So why is women in management on International Women’s Day worth the highlight? After all, shouldn’t we be celebrating women EVERY DAY?

I suppose International Women’s Day is a fitting reminder for every organization to reflect on its own organization. It is a time to look at what we can change in our organization before we attempt to change the world. For ADB, it seems an imperative to address Women in Management in ADB to build capability to address the sustainable development goal on women.

As my favorite campaign goes: we need to change the world from wherever we are. “Change the world from here.”

In fact, that’s what I did. I didn’t change Unilever. I didn’t change the world from the outside. I started with me.
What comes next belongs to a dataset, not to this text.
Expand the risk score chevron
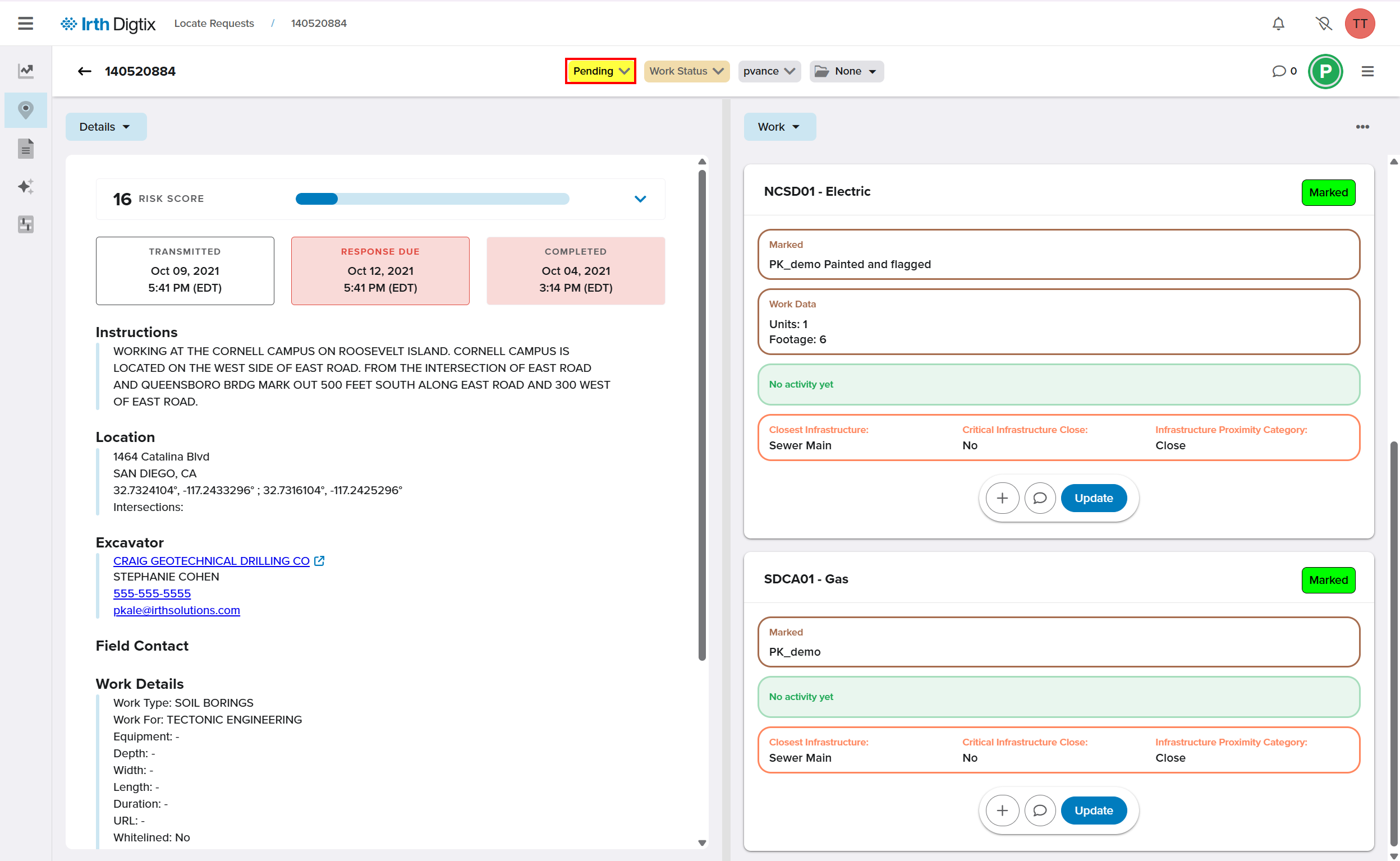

I had to learn how to deal with diversity and inclusion. I had to learn to communicate in a way that the leaders would hear me. I had to create the safe space where they would feel safe to talk. I had the same approach with our kids. There’s this book, “‘Listen, so your kids would talk. Talk, so your kids would listen.”

As I transitioned from one role to another, one company, one country to another, I have but one guiding force: being true to my calling. I should follow my own heart so I could be a contribution to others.

And thus my final lesson comes from a line in a poem by another friend, David Whyte. It explains my answer to the question of my former CEO, when he asked me why I was always planning my way out of a job.

He asked, “Why are you always leaving?”

I answered, “No. I am not always leaving. I am always arriving.”

I am always arriving at the one thing that makes me alive.

That is my third lesson.

Lesson 3

Anything or anyone that does not make you alive is too small for you.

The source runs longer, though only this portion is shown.